SLIDESHOW: Best of Arizona's 2018 monsoon

A Cave Creek wash is flooded with water following a monsoon on July 16. (Source: 3TV/CBS 5)

The word “monsoon” comes from the word mausin, Arabic for “season” or “wind shift.” It is now used to refer to a seasonal wind shift and the precipitation produced as a result. In Arizona, the monsoon is caused by very warm air creating surface low-pressure zones that in turn draw moist air from the oceans. Arizona winds usually come from the west, but shift to a southerly wind in the summer, bringing moisture from the Gulf of California and the Gulf of Mexico.

[RELATED: Is lightning in Arizona cloud-to-ground, ground-to-cloud or a little bit of both?]
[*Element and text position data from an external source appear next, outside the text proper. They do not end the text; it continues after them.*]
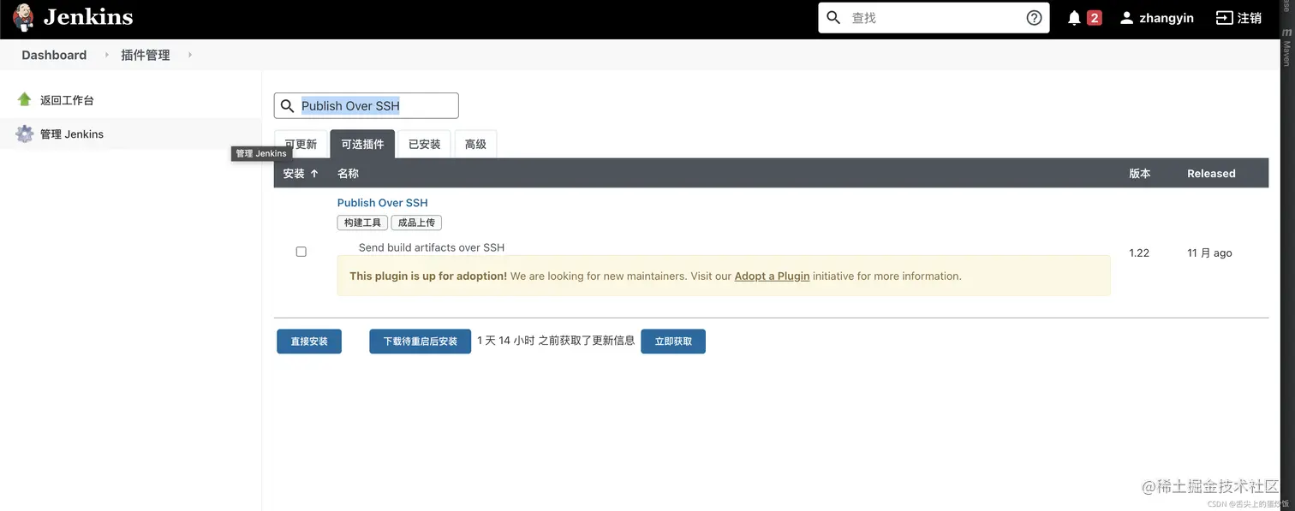The image size is (1295, 511).
Task: Open the help icon near the search bar
Action: pos(1034,17)
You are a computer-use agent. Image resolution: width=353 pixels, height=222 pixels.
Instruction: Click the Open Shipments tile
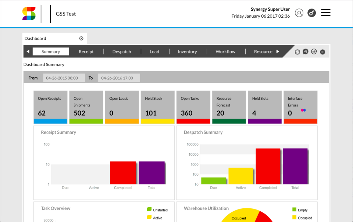86,107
The wind shift and increase in moisture combine with the surface low pressure from the desert heat to produce storms in a cycle of “bursts” (heavy thunderstorm rainfall) and “breaks” (reduced rainfall). Before the rain, the wind shift can trigger dust storms which can tower 5,000 feet into the sky and stretch for 100 miles or more.

In Arizona, the rainfall rule of thumb also holds for the monsoon. The farther south and east you go, generally, the more rain you will see. While Phoenix gets less than 3 inches of monsoon rain annually, Tucson gets 6 inches and Flagstaff gets 8 inches of summer rain. The nature of monsoon rain, generally coming very quickly, leaves much of Arizona prone to flash flooding.

The monsoon “season,” as it’s called, lasts from June 15 to the end of September. For the Valley, however, summer thunderstorms usually don’t arrive until around July 4 and last until about Labor Day.